As environmental awareness/political correctness (take your pick) started to pressure against the use of lead-containing finishes even inside electrical and electronic devices, pure tin was touted as the perfect substitute by the good folks who know little or nothing about electronics and metallurgy. Cheapskates in industry have always tended to want to use pure tin rather than tin/lead.
Turned out to be a real mistake to use pure tin with sensitive signals and tight conductor spacings though. It has done a lot of damage both to trivial consumer products that would probably be tossed anyway after a year or two as well as space satellites, medical devices, and military systems and transportation safety infrastructure.
Tin whiskers are a real threat, and while certain coatings can help mitigate the risk, nothing other than encapsulation in a truly hard material like epoxy will stop them. Such encapsulants render a system non-repairable and cause reliability issues of their own (cooling, residual stresses, CTE mismatches, etc).
Other metals that grow whiskers include indium, silver, lead, and gold (I have heard of but never seen this last one myself). None of these form whiskers that are a threat to reliability except inside of microcircuitry where dimensions are measured in nanometers rather than mils or millimeters. Ditto for whiskers from alloys like tin/lead solder. [Exception: silver is reported by some to form incredible whiskers in the presence of high concentrations of H2S, so look out if selecting a plating for use in electrical equipment around some petroleum processing equipment and chem labs (plating baths perhaps?) - generally the smell or the occasional operator keeling over dead will be a good clue.]

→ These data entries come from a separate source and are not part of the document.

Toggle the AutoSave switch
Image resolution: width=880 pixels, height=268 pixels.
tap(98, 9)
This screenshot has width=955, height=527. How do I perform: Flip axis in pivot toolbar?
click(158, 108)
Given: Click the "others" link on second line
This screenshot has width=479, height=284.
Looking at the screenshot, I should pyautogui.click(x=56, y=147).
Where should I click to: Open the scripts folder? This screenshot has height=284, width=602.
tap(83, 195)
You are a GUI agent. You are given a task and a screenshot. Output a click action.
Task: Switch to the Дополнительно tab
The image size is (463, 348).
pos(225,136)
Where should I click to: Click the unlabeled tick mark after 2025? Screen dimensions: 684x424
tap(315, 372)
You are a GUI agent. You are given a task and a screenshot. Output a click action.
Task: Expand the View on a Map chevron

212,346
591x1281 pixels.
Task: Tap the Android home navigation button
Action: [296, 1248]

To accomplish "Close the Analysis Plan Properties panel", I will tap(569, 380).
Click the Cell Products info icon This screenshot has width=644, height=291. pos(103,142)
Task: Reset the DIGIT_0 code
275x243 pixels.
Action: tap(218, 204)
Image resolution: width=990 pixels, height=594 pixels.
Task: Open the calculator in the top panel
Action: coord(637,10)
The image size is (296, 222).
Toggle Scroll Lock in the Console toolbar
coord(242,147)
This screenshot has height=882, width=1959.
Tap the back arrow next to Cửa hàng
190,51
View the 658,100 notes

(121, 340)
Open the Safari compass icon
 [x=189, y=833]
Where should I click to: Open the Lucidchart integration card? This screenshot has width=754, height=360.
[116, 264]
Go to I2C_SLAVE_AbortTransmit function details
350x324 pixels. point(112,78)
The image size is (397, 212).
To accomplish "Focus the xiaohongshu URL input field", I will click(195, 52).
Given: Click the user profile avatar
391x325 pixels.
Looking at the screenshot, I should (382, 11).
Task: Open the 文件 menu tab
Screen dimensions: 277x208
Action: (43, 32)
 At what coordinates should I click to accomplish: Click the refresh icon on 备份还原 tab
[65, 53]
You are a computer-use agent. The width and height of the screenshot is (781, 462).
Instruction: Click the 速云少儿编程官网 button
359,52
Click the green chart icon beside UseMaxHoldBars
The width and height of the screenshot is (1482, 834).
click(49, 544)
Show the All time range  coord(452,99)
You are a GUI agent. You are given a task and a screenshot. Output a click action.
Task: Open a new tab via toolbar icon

The exact mechanism of whisker growth is poorly understood, but it is generally regarded as mechanism whereby stressed plating layers relieve compressive stresses. Tin is the most studied and best understood for the most part. So plating should always be the second to last operation if whiskers are a concern, after all bending, cutting, drilling, etc. A stress relief anneal (at or slightly above reflow temperature should be last. Tin should not be used over metals with which it forms intermetallic phases that are less dense that the tin and metal that went into them (e.g. copper) but may be safer on surface where the intermetallics tend to be higher density (e.g. nickel). temperature cycling can be a stress inducer (especially with tin it seems). The presence of moisture is a factor (a poorly understood one).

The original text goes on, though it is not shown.